# Descrição do exercício
Edite o texto para leitura: escreva de novo o trecho começando em "Respostas desconexas não" e indo até "já me arrependi.", com "enxaqueca" trocado por "gripe".

# Texto para leitura
João Leiva espera o dia em que Leivinha, 5 anos, fará aquela pergunta. E ele fez: Pai, de onde eu vim? E não é que na hora H, o pai vacilou! Falou sobre abelhinhas, cegonha, flores, mas as respostas não colaram. Leivinha insistiu: O Pedrinho disse que veio da Bahia. E eu? De onde eu vim? Criança tem cada pergunta!
Respostas desconexas não são dadas apenas por pais inseguros, alunos relapsos ou estranhos. Muitas pessoas, quando fazem perguntas ao cônjuge, colegas de trabalho e até a amigos, ouvem respostas atravessadas e que nada têm a ver.
– Oi Malu! Melhorou da enxaqueca?
– Aleluia! Até que enfim! Você ainda está vivo?
– Vivo, positivo e operante. Perguntei se você está melhor da enxaqueca.
– Não é da enxaqueca que estou falando.
– Mas eu sim! Foi sobre isso que perguntei. E já me arrependi.
– Talvez um dia você entenda.
– Vem cá, são seus hormônios ou você é doida mesmo?
Ele perguntou três vezes, não obteve resposta adequada e não tem ideia do que ela está falando. Melhor cortar o papo. Tem aquela estória, agora é ficção, do fanho que foi na farmácia e disse: “Ã Fã Fã Fuia”. O balconista não entendeu, perguntou outra vez e ouviu a mesma coisa. Chamou o Chefe e o fanho repetiu: “Ã Fã Fã Fuia”. Ele também não entendeu. O Gerente assumiu o caso, mas deu na mesma. A faxineira, notando o clima tenso, perguntou ao já nervoso cliente:
– Bom dia. O que o senhor deseja?

# Dados para revisão

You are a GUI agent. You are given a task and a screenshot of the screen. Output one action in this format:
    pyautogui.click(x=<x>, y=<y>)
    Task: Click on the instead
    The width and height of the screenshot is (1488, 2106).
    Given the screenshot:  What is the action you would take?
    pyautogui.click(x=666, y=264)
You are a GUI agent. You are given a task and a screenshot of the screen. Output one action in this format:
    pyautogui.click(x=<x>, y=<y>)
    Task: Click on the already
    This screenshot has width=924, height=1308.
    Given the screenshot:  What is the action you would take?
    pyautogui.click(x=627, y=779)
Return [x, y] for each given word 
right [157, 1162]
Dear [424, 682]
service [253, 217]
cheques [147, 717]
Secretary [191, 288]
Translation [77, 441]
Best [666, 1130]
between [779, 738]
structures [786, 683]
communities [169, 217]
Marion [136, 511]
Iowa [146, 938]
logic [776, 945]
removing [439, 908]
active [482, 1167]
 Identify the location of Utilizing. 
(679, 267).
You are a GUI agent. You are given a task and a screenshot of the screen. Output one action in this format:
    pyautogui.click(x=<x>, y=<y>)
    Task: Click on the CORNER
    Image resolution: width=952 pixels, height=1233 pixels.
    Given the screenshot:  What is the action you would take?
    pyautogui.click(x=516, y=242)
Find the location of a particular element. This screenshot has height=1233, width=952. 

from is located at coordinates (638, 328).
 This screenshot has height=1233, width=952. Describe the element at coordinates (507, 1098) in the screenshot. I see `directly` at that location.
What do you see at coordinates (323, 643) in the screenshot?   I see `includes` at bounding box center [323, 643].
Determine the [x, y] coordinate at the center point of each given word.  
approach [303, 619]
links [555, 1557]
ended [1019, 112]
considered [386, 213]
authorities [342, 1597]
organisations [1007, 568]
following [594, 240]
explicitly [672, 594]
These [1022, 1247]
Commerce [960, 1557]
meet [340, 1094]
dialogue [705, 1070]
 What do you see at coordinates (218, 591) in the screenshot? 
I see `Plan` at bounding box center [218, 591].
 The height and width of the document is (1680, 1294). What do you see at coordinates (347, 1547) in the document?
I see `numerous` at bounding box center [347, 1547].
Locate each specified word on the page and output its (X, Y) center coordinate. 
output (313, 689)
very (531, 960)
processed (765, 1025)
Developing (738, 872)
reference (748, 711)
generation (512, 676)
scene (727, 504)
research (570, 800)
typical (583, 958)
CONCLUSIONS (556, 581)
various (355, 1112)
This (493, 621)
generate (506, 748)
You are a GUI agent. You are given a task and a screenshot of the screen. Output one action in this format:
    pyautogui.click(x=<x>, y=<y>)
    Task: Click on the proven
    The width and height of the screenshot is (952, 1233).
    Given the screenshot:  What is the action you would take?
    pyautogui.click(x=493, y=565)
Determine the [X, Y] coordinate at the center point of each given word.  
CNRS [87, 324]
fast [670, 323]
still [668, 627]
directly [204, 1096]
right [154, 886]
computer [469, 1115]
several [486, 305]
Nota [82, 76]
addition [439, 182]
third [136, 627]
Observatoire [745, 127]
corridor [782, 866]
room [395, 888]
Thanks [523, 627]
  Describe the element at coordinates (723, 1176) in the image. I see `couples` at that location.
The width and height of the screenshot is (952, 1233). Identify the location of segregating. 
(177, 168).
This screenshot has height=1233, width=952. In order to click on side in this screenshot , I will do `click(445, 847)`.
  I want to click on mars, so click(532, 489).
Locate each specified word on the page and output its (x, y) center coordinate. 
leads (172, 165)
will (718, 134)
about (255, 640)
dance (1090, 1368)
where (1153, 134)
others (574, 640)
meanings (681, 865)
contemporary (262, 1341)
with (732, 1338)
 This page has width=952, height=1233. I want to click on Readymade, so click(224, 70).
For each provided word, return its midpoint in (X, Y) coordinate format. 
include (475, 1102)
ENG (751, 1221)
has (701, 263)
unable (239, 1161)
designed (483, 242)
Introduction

# Resposta final
Respostas desconexas não são dadas apenas por pais inseguros, alunos relapsos ou estranhos. Muitas pessoas, quando fazem perguntas ao cônjuge, colegas de trabalho e até a amigos, ouvem respostas atravessadas e que nada têm a ver.
– Oi Malu! Melhorou da gripe?
– Aleluia! Até que enfim! Você ainda está vivo?
– Vivo, positivo e operante. Perguntei se você está melhor da gripe.
– Não é da gripe que estou falando.
– Mas eu sim! Foi sobre isso que perguntei. E já me arrependi.